*RAW DATA:*
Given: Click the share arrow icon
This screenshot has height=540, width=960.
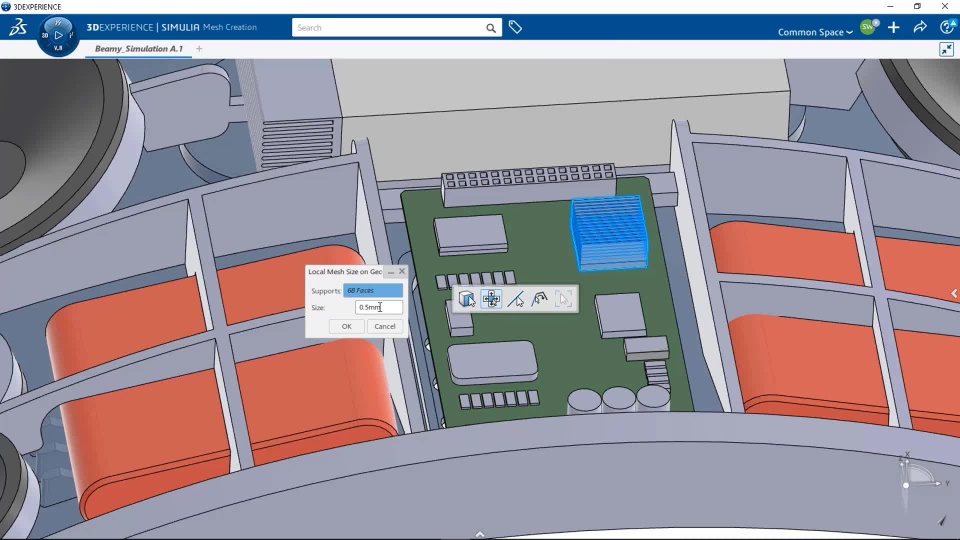Looking at the screenshot, I should 920,28.
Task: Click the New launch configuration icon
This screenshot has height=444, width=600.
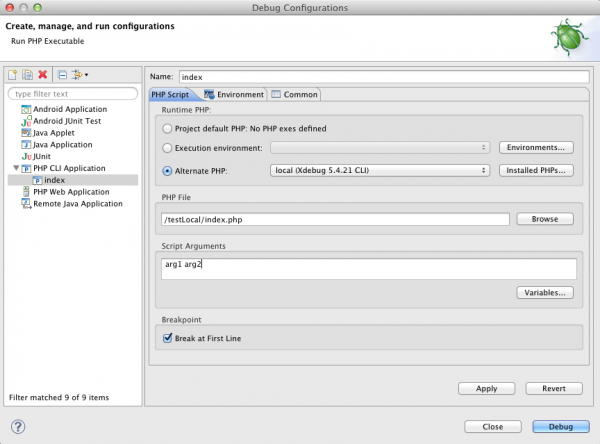Action: (12, 75)

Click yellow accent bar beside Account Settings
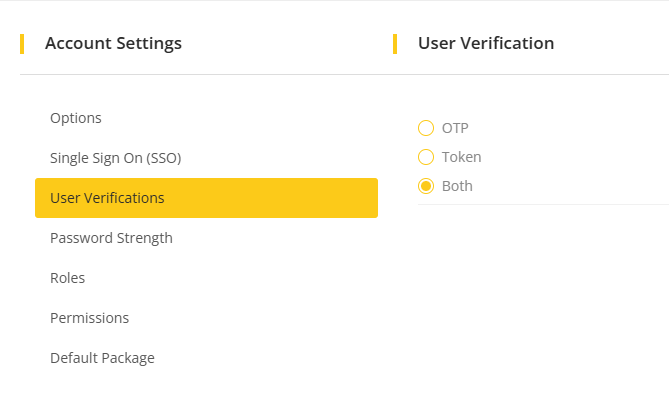[22, 43]
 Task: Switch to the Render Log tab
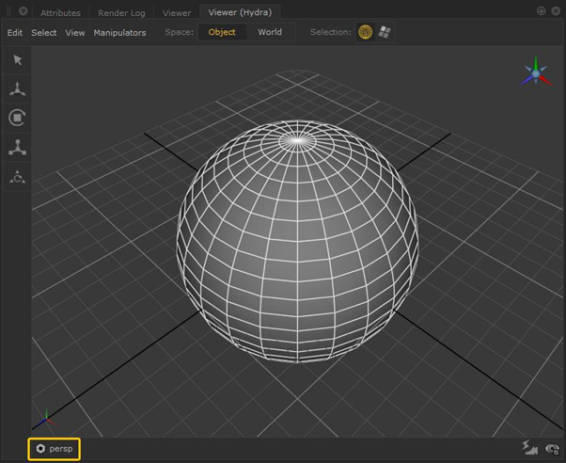(122, 13)
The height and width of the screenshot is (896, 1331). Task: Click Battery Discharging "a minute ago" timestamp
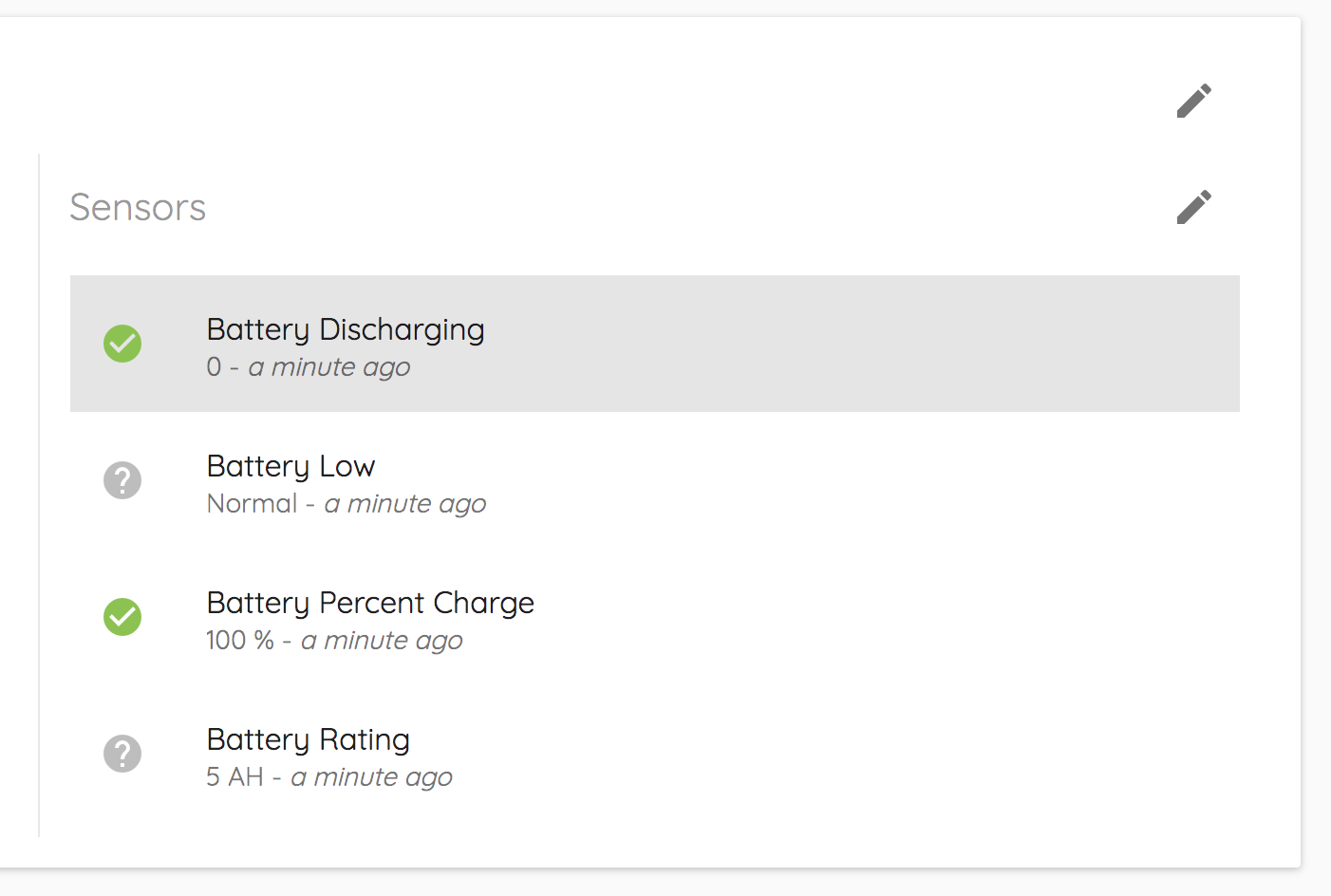pyautogui.click(x=329, y=367)
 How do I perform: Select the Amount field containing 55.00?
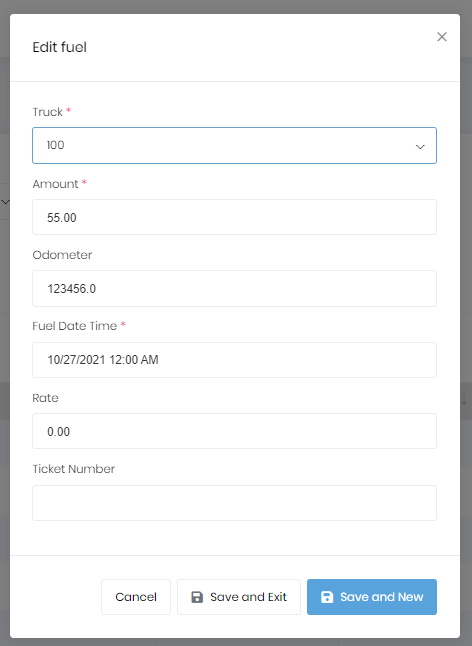click(x=234, y=217)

*PROBLEM DETAILS:*
Please write the data out again exactly, but do not carry over the pictures.

*YOUR RESPONSE:*
Given: Click the share arrow icon
This screenshot has height=540, width=960.
Looking at the screenshot, I should 920,28.
Task: Click the New launch configuration icon
This screenshot has height=444, width=600.
Action: (12, 75)

Click yellow accent bar beside Account Settings
[22, 43]
 Task: Switch to the Render Log tab
(122, 13)
The height and width of the screenshot is (896, 1331). Task: Click Battery Discharging "a minute ago" timestamp
pyautogui.click(x=329, y=367)
 How do I perform: Select the Amount field containing 55.00?
click(x=234, y=217)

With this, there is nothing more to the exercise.